Download or read book Masters of War written by Clara Nieto and published by Seven Stories Press. This book was released on 2011-01-04 with total page 628 pages. Available in PDF, EPUB and Kindle. Book excerpt: In Masters of War, Clara Nieto adeptly presents the parallel histories of the countries of Latin America, histories that are intertwined, each reflecting the United States’ "coherent policy of intervention" set into motion by the Monroe Doctrine. As the value of this continued policy comes increasingly into question, Nieto argues for the need to evaluate the alarming precedent set in Latin America: the institution of client dictatorships, the roles played by the interests of U.S. corporations, the enormous tolls taken on civilian populations, and the irreversible disruption of regional stability. Drawing from an impressive array of documents and sources as well as from her unique first-hand insights as a participant in crucial meetings and negotiations in the region from the mid-1960s through the mid-1980s, Nieto chronicles the Cuban Revolution, the CIA-sponsored coup against popularly elected President Allende in Chile, the U.S. invasions of Panama and Grenada, U.S. support for the cultivation and training of paramilitary death squads in Nicaragua, El Salvador, and Colombia, as well as similarly severe but less well-known situations in other countries such as Uruguay, Venezuela, Argentina, Peru, Bolivia, Honduras, and Guatemala. Masters of War offers, from an informed perspective, perhaps for the first time, a distanced, objective analysis of recent Latin American history. Clara Nieto’s depth of knowledge and understanding is an invaluable resource at a time when the media is seen as unapologetically aligned with the interests of major corporations and policymakers, and the American public has reached a new height of apprehension regarding the intentions behind and consequences of its government’s policies.

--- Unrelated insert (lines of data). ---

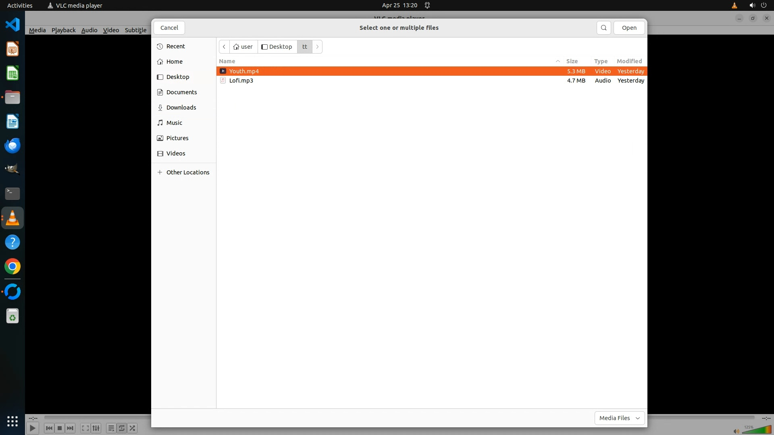Sort files by the Name column header
This screenshot has width=774, height=435.
pyautogui.click(x=227, y=61)
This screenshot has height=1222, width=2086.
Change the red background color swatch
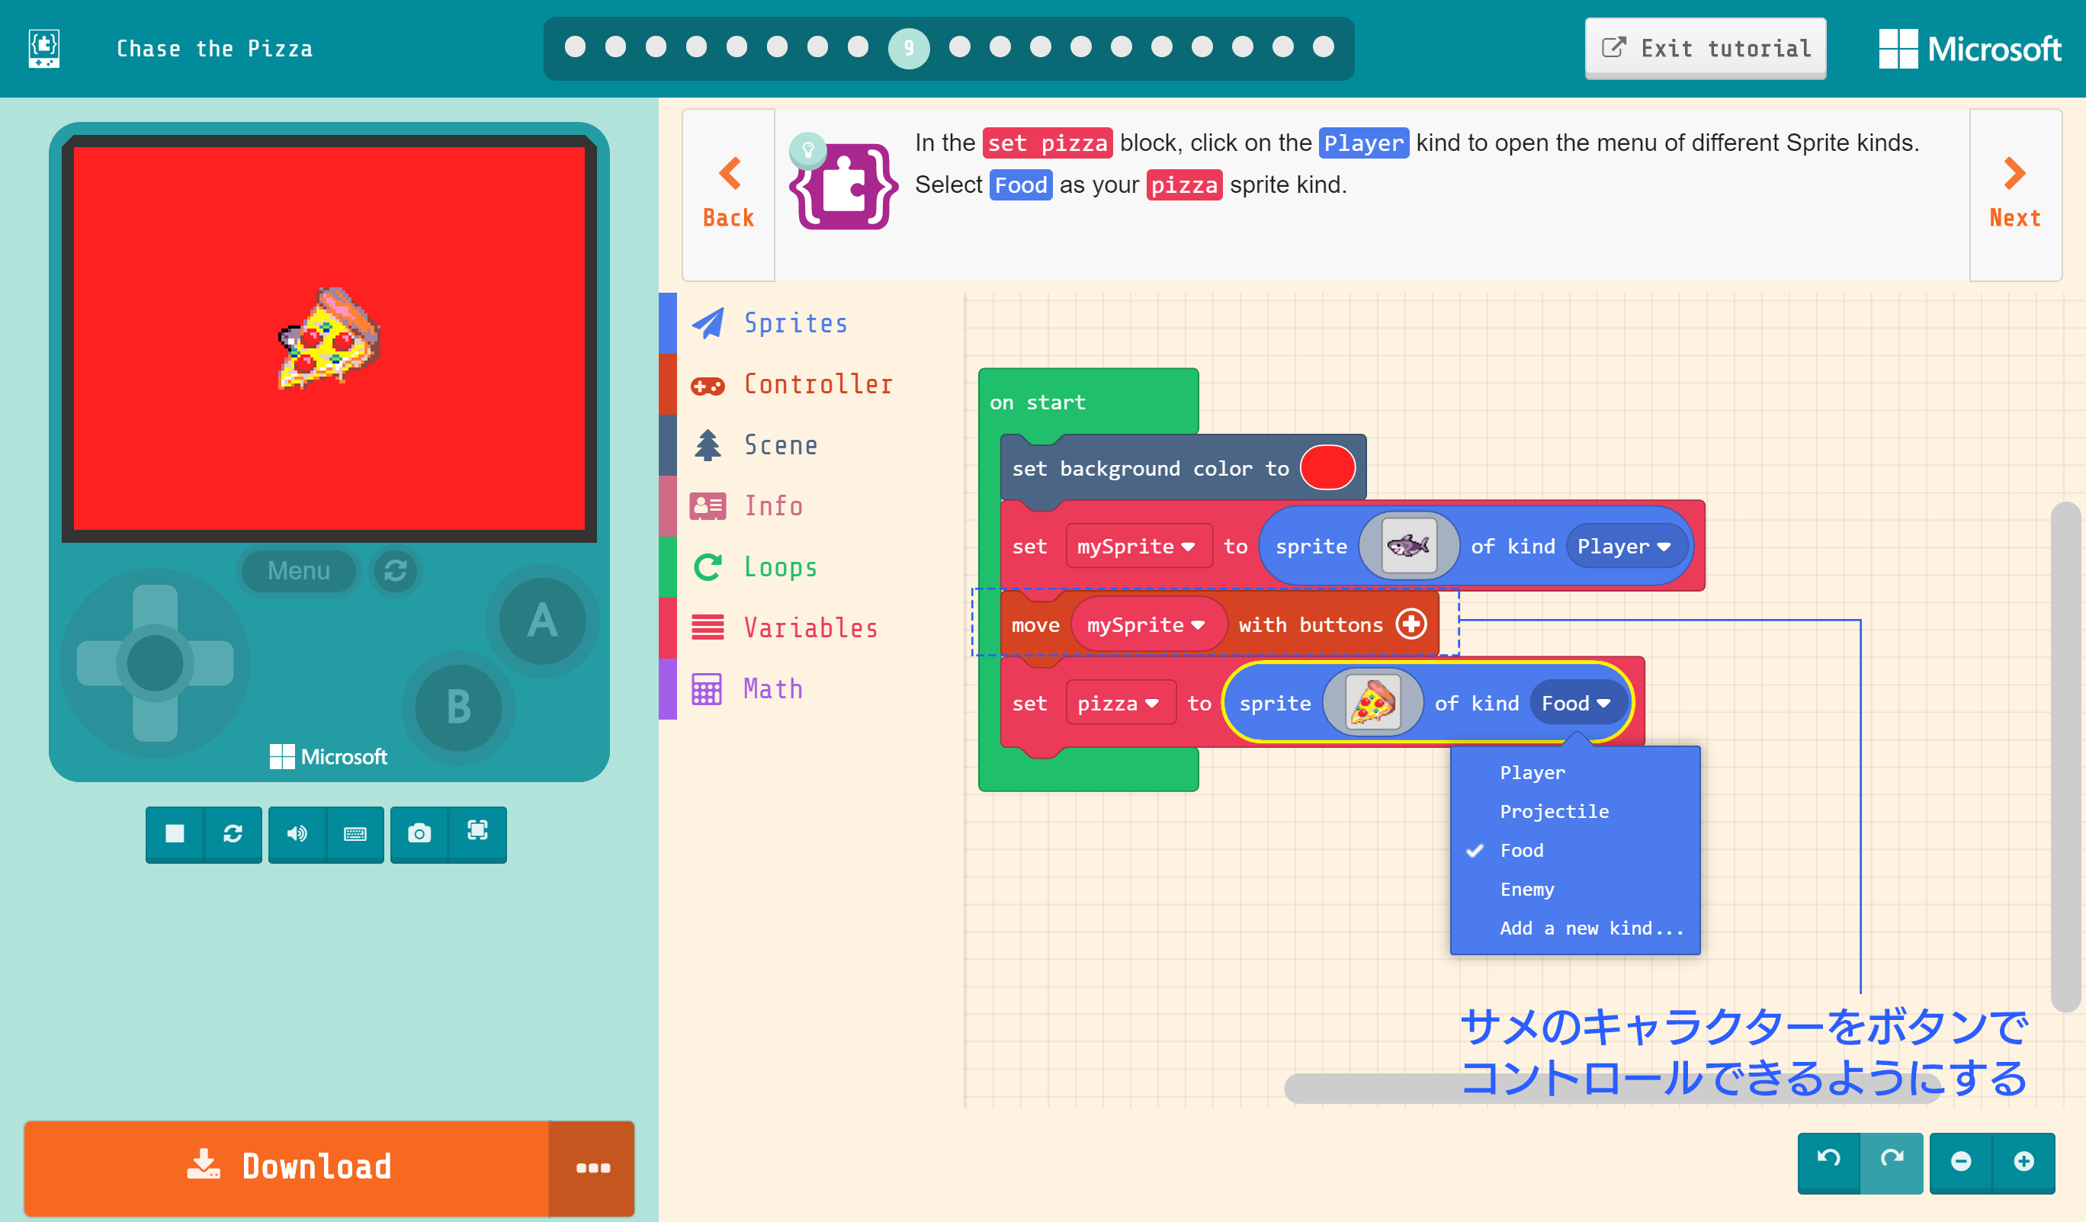point(1328,467)
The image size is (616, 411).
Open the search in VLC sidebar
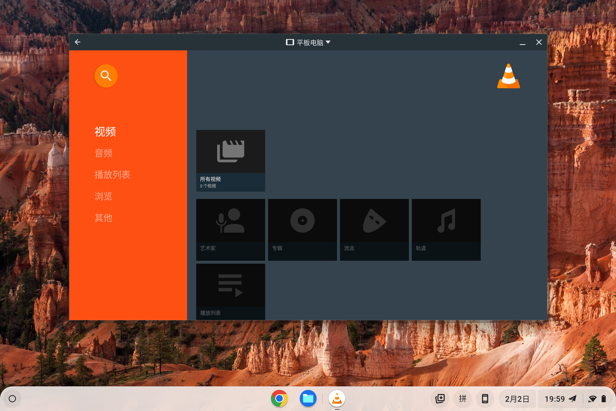pos(106,76)
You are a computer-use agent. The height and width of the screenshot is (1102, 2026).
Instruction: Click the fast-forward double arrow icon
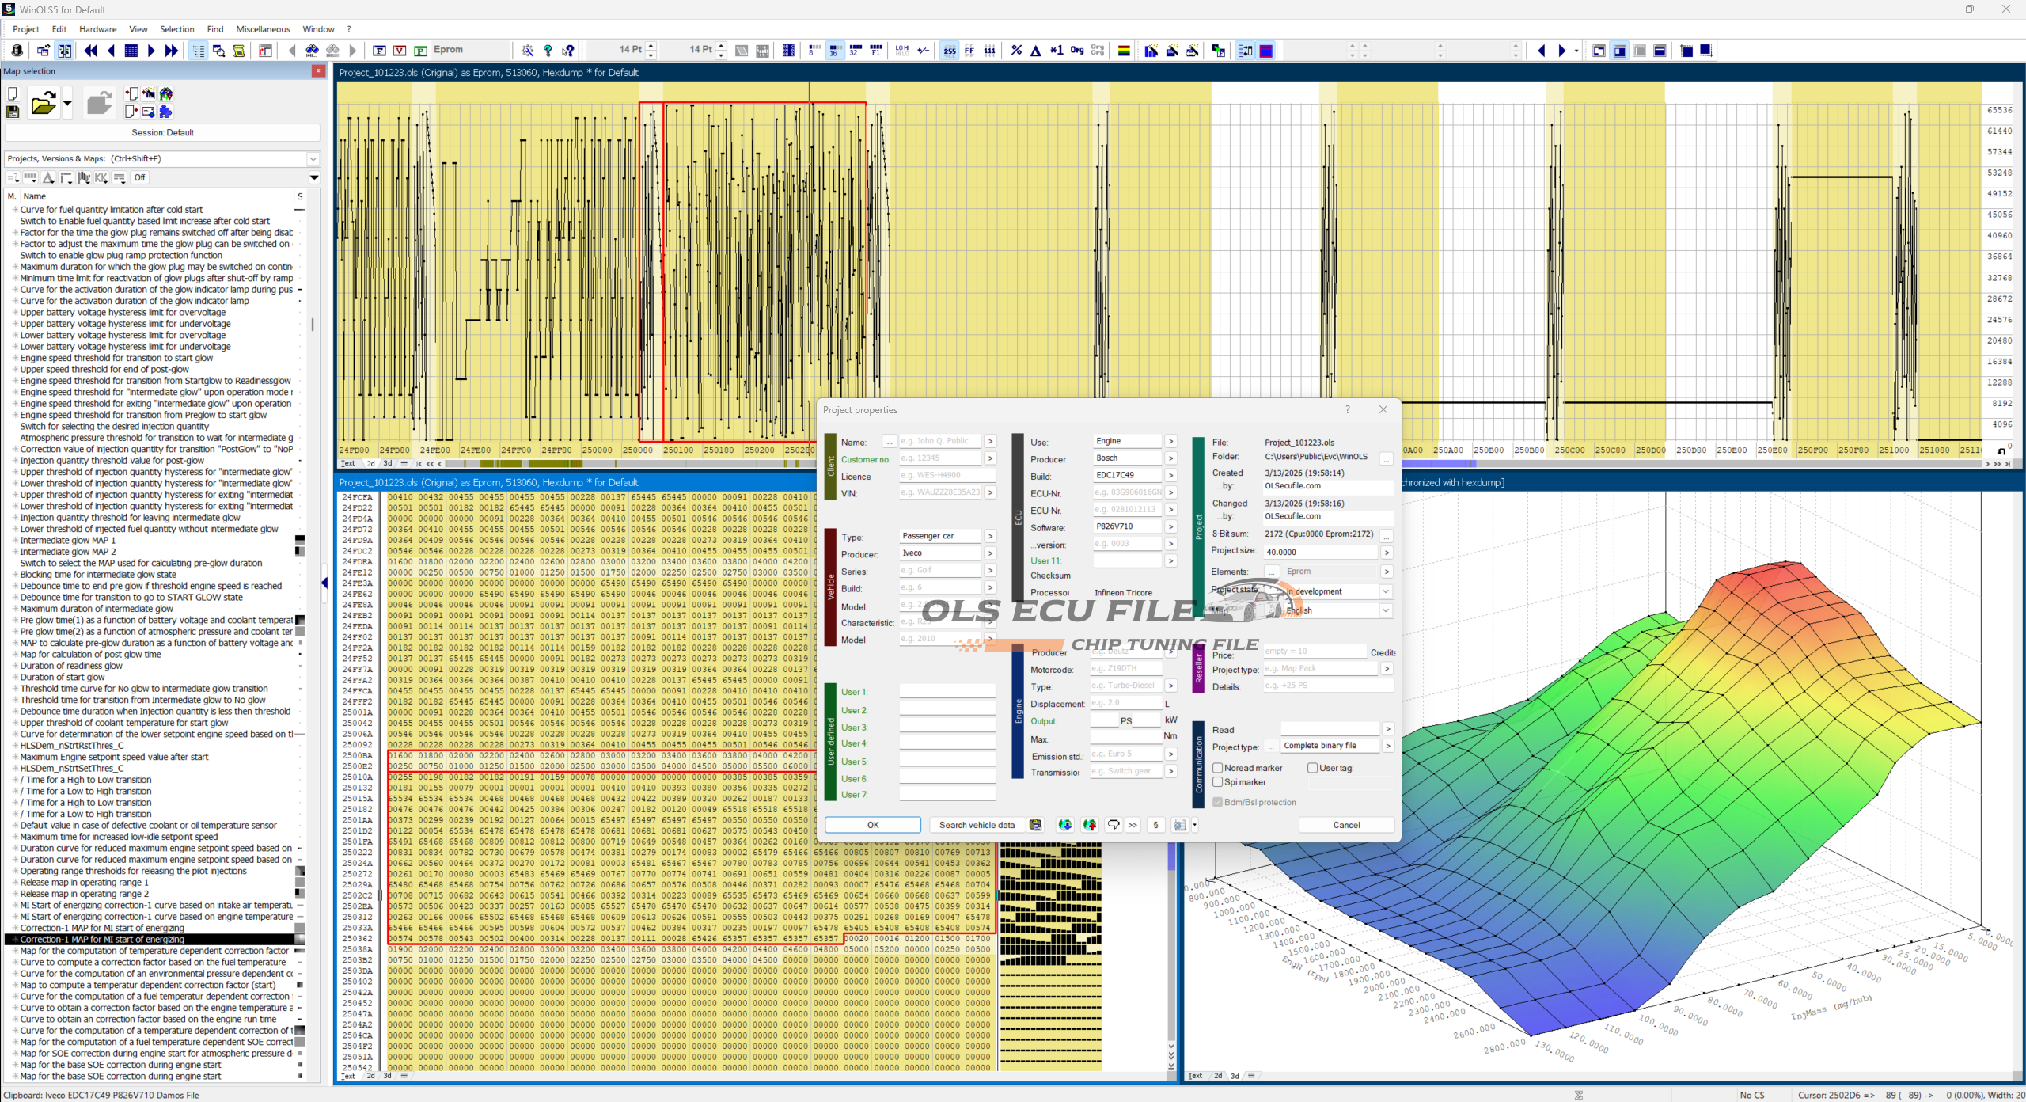171,51

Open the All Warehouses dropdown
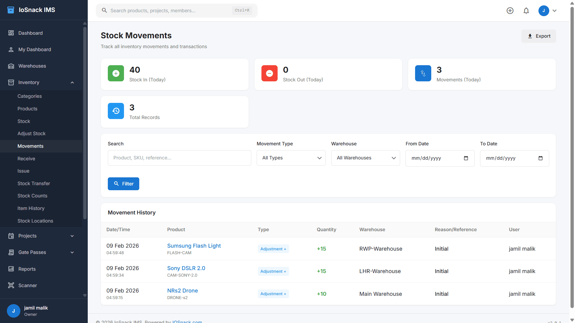pyautogui.click(x=365, y=158)
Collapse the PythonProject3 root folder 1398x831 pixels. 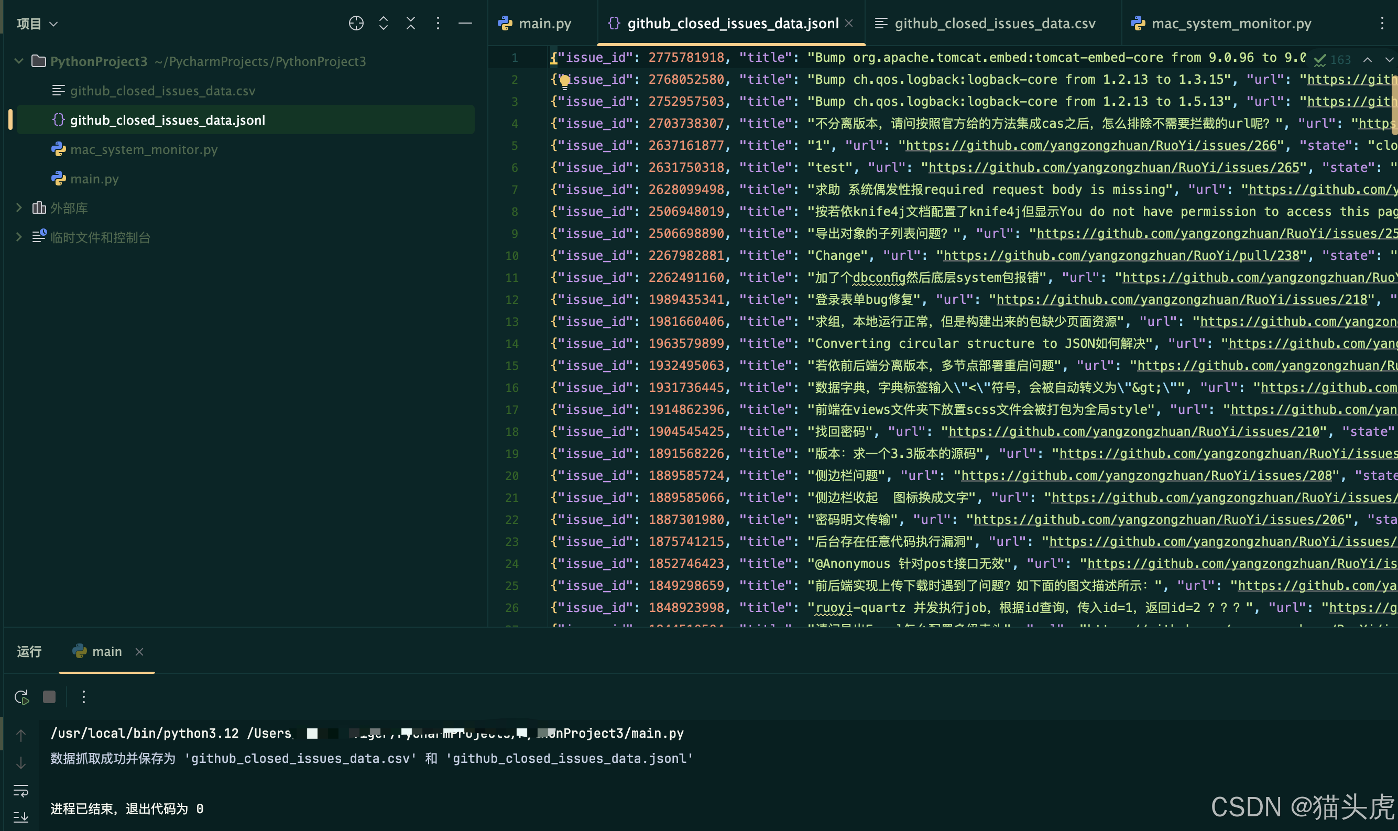click(x=19, y=61)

Book Masters of American Illustration

Download or read book Masters of American Illustration written by Frederic Taraba and published by . This book was released on 2011 with total page 0 pages. Available in PDF, EPUB and Kindle. Book excerpt: From 1989 to 2001, author Fred Taraba was a regular contributor to the graphic arts publication, Step-By-Step Graphics. His column, Methods of the Masters, documented the lives and working methods of some of America s finest Golden Age illustrators. While a number of other writers contributed to the regular column, Fred himself wrote 41 installments. This book is a compilation of those 41 classic articles, which have been extensively reworked and revised with completely new artwork especially prepared for this volume. Featuring 41 of America's greatest illustrators, this book is a showcase for hundreds of reproductions of original paintings, photographs, and tearsheets of vintage printed ephemeral materials. Each artist's life and career is discussed, and their working methods are described in detail. This book is destined to be a classic, and belongs on the bookself of every serious student of American illustration history.

Book Change Masters

Download or read book Change Masters written by Rosabeth Moss Kanter and published by Simon and Schuster. This book was released on 1984 with total page 440 pages. Available in PDF, EPUB and Kindle. Book excerpt: Abstract: This book presents practical information on the conduct of American business and management. The author concentrates on innovation, entrepreneurship, and the development of participative management skills that encourage the use of new ideas arising from within the corporation itself. The organizational structures, corporate cultures, and specifics strategies of several major AMerican companies are examined.